I mentioned the example before. We have municipal taxes. We have provincial taxes. We have income taxes. We have excise taxes. We have import taxes. We have sin taxes. GST, HST. It goes on and on and on. Every penny of GST we pay we have already paid income tax on and the government takes more of the money that has already been taxed and taxes it some more.
The same thing is true for my property tax. In Canada, I cannot reduce my taxable income by the amount I use to pay my property tax. I can if I am in business. Then there is a different rule, another minute rule that controls our lives.
I am a husband with my wife trying to provide a place for my family and I have to pay taxes to provide the basic services in my community. I would venture to say I get a much more substantial tax kick out of my municipal taxes than I do out of my federal taxes in the amount paid and in what I personally receive in benefits for myself and my family in terms of services.
Every time I pay those taxes, say they are $2,400 a year, I have to earn $4,000. I earn $4,000. The federal and provincial governments take 40% of it. I am left with $2,400. I write a cheque to the county where I reside and my $4,000 of earnings is gone. Bingo, just like that. Zip. There is not a thing I can do about it.
Meanwhile, we have all the minute details in this budget that say “We want you to do this and we want you to do that”. The tax code is arranged so that the government controls to the smallest detail how a person spends the money they earn. I do not believe it is entitled to do that to the degree it is done in this country. It has gone completely overboard, totally.
I do not know if we will ever be able to achieve the system we had when I was a student. This bill has some new rules on interest payments on student loans. The Liberals in this government and the Conservatives before them, have arranged for the financing of students by putting a burden of debt on their backs that crushes them.
They not only have their share of the federal debt and the respective provincial debts which is $20,000 or $25,000 per person. Students, our pages here, each one of them without having lifted a finger already probably owes $20,000 of federal debt and at least another $10,000 of provincial debt. There they are with a $30,000 debt on their backs and they have not graduated from school yet.
What does this government and the government before it do? They arrange for these students to be able to get student loans while the costs of education are rising exponentially. As a result, we are told that many students now have student loans of $50,000 or $60,000 when they graduate.

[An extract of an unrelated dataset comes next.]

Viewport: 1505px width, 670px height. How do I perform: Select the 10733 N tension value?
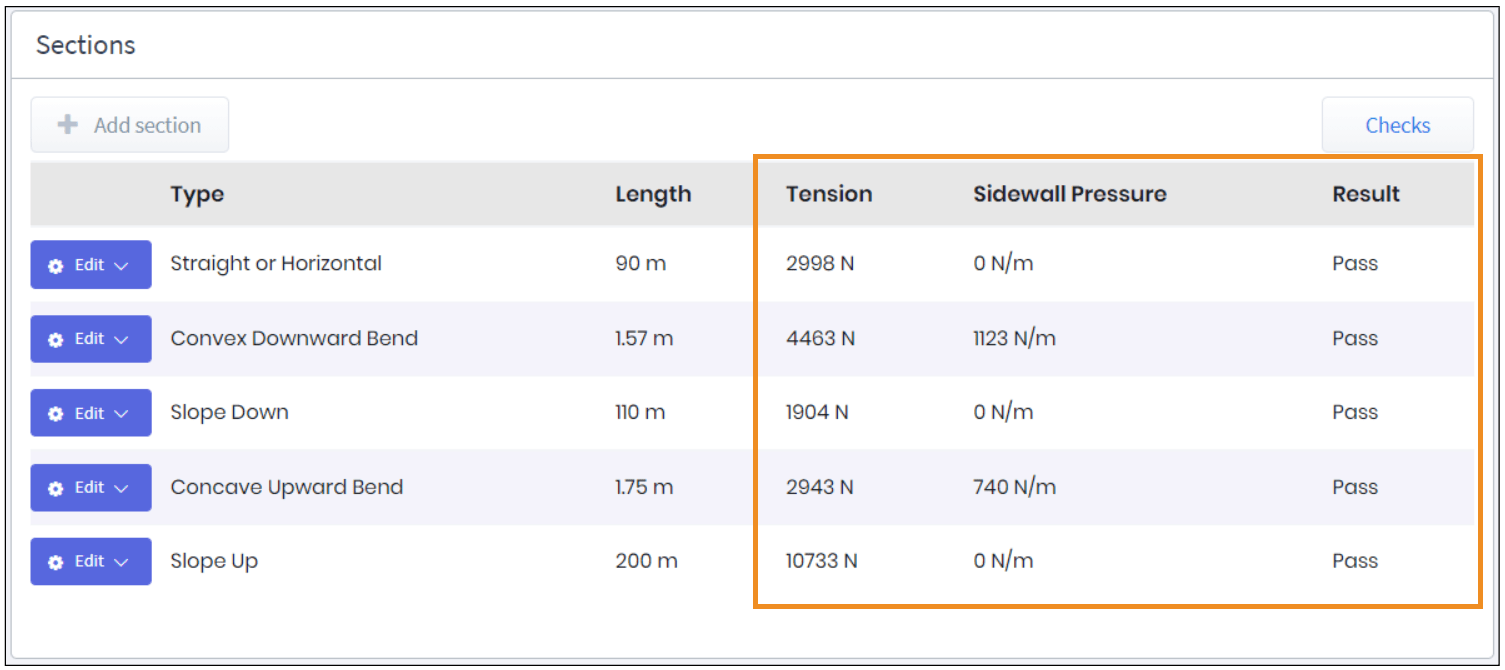tap(821, 561)
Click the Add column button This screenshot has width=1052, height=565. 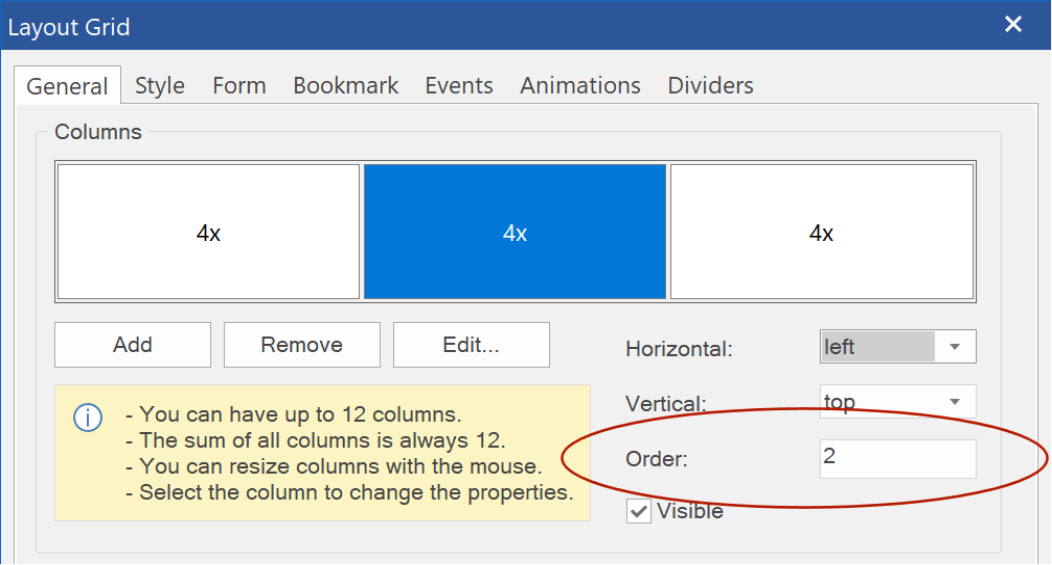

It sounds so wonderful. Bill C-72 says “We are going to make it nicer for these students. We are going to allow them maybe even to get forgiveness for part of their loan. We are going to allow them to reduce their taxable income by the amount of their loan”. That sounds wonderful, but it is a crock. It is a shame. It is a crime that they have that debt load in the first place. Why are citizens of this country. Why can we not provide a means of education that students can afford?
I am almost embarrassed about the fact that when I was a student I earned more money in the summer than what I needed to live all year. That included my housing, my food—I did not eat much, one can tell—my tuition, my books, everything, and I had money left over.
Students nowadays are lucky if they get a job and they are burdened with debt. That has to end. Bill C-72 is more of this nitpicking changing of little rules to control our lives. It does not address the big problem at all.